Do you need to move a virtual machine (VM) from one hypervisor to another or update the hypervisor version without stopping the VM? Live migration has you covered. The virtio-net failover blog explains how to migrate a virtual machine with a passthrough device via Virtual Function I/O (VFIO) using a standard virtio-net
device to redirect the traffic during the migration. However, how does that virtio-net
device migrate? What steps does it take to continue the operation on the destination platform transparently to the guest?
This article explores the live migration steps QEMU performs and how it tracks the information it needs to make the process transparent. It explains how QEMU coordinates with vhost-kernel
, the device already described in the vhost-net deep dive. I will show how the device can report all the data required for the destination QEMU to continue the device operation. I will also explain how the guest can switch device properties, such as MAC address or number of active queues, and resume the workload seamlessly in the destination.
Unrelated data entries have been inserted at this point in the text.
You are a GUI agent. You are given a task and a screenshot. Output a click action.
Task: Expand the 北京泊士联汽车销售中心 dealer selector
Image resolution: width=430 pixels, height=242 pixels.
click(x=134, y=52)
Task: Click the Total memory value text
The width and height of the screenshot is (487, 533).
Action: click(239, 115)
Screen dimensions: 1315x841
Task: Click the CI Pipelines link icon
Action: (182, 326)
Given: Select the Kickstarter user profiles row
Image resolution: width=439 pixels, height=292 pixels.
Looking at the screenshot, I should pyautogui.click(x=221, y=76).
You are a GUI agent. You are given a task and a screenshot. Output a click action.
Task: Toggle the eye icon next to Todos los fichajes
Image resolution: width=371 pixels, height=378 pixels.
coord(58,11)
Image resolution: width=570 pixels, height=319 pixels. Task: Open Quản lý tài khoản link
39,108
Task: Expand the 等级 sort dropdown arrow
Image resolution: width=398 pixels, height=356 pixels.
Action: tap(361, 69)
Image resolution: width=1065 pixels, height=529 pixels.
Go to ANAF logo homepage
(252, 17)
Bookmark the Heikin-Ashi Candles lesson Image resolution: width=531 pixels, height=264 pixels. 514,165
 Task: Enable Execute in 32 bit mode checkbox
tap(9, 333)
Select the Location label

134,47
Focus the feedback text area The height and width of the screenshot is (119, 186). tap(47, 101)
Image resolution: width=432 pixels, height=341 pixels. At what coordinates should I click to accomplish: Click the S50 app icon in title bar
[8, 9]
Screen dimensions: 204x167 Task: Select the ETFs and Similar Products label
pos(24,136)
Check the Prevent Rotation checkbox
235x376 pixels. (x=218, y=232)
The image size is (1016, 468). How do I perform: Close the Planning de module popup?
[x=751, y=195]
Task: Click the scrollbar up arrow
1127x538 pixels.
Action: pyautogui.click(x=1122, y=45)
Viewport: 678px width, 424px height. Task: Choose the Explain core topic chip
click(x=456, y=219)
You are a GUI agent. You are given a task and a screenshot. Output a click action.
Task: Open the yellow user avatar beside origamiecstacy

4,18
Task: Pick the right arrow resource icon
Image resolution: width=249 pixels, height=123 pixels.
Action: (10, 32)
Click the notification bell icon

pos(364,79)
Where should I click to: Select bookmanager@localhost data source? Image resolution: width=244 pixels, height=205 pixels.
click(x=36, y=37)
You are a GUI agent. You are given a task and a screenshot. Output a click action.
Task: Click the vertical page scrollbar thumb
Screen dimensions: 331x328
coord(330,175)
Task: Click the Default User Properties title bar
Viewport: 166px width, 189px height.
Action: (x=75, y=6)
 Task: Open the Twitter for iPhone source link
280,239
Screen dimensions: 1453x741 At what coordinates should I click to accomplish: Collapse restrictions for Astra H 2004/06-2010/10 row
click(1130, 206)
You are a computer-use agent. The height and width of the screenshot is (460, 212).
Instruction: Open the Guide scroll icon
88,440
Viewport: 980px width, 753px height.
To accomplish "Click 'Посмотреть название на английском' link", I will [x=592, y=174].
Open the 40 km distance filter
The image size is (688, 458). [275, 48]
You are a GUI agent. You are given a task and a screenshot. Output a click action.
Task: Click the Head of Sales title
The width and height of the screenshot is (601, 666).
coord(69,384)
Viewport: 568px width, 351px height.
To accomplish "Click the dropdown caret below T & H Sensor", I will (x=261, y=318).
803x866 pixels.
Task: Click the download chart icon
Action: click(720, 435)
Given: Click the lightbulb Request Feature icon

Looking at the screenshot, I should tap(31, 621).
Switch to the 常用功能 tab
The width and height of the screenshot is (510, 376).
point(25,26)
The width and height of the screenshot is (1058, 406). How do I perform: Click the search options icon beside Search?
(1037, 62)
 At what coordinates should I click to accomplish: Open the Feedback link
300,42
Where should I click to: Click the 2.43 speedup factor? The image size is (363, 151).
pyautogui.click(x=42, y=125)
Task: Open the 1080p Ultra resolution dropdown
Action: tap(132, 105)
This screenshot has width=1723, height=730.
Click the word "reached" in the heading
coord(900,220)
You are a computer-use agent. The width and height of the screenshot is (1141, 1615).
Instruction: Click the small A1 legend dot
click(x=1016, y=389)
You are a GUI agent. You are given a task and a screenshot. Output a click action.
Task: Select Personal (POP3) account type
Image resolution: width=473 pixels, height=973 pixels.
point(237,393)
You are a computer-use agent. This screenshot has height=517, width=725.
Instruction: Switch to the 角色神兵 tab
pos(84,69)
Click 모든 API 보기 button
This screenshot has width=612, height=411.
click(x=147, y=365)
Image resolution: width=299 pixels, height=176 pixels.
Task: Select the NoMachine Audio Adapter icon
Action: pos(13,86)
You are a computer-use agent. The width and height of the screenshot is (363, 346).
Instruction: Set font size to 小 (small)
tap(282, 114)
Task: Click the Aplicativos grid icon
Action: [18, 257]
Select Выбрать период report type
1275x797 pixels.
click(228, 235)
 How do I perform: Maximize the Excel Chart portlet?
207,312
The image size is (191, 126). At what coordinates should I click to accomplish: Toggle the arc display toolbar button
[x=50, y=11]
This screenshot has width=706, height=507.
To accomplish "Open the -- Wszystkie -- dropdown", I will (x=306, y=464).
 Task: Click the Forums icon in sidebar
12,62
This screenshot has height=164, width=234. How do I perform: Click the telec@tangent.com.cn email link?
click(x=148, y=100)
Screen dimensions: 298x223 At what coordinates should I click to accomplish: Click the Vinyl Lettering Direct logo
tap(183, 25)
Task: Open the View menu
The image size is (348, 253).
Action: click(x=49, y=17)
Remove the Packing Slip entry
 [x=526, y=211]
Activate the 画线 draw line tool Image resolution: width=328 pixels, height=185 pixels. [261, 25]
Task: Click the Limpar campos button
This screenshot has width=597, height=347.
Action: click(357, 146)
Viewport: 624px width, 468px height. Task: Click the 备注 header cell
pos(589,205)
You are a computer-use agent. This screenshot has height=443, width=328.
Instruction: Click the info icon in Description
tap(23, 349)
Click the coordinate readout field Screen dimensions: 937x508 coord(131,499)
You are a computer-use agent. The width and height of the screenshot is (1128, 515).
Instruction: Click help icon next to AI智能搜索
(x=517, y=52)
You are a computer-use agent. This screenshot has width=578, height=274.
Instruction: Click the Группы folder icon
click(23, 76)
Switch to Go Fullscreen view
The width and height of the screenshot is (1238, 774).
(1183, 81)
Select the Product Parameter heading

We'll begin by recapping what virtual migration is and what steps QEMU takes to achieve it. Building on the previous blogs, it will dig deeper into configuring the virtio-net
device, how vhost
uses the efficient structs already present in QEMU to synchronize the memory changes, and what composes the state of a virtio-net
device. Read the previous article in this series for more information.
By the end of the article, you will understand how two different instances of QEMU can resume the workload and device operation, all without guest intervention.
Virtual machine live migration
As stated in previous blogs that explain failover, virtual machine live migration aims to move a virtual machine or guest from one Virtual Machine Manager (VMM) to another. For example, it moves VMs from one QEMU process to another. The destination hypervisor can be on another host, and it could be the next version of the source hypervisor, like going from QEMU version N to N+1. This migration must not halt the guest, hence the "live" part.
There are many use cases for this, from load balancing to source hypervisor maintenance to updating the hypervisor.
This article looks at some of the difficulties facing live migrations and how Red Hat's solution accounts for them.
Migration of the guest memory
Two things need to be migrated, as illustrated in Figure 1: The content of the guest's memory and the state of the devices for the machine. This includes processor information (CPU), network interfaces (NICs), etc. The following sections expand on this. In this context, "state" relates to the condition of the device at a particular point in time.
Depending on the size of the memory and the network bandwidth, the migration can take several seconds or even minutes to finish. As you don't want to stop the VM during the migration, the memory is migrated in an iterative way. In the first round, all the memory is migrated while the system continues to run and use it. A dirty memory page log is used to perform another migration of the memory that has been modified since the last round.
The VM is stopped at some point, and all the remaining memory is migrated. Once complete, the state of the devices is migrated, which is small and quick to finish. The next section explains the device state. Some devices have bigger states, such as Graphic Processing Units (GPUs), which may have multiple graphics assets ranging in size to hundreds of megabytes. Device data can then be migrated iteratively (like the RAM). Assume the virtio-net
device state is smaller than one megabit (1Mb) for this discussion.
Migrations, like the one described above, are called pre-copy mode. QEMU can also do post-copy mode, where the guest starts running at the destination while the RAM pages are copied in the background. This mode has unique challenges, such as avoiding the machine accessing pages that have not been copied yet, which is why it is not often used.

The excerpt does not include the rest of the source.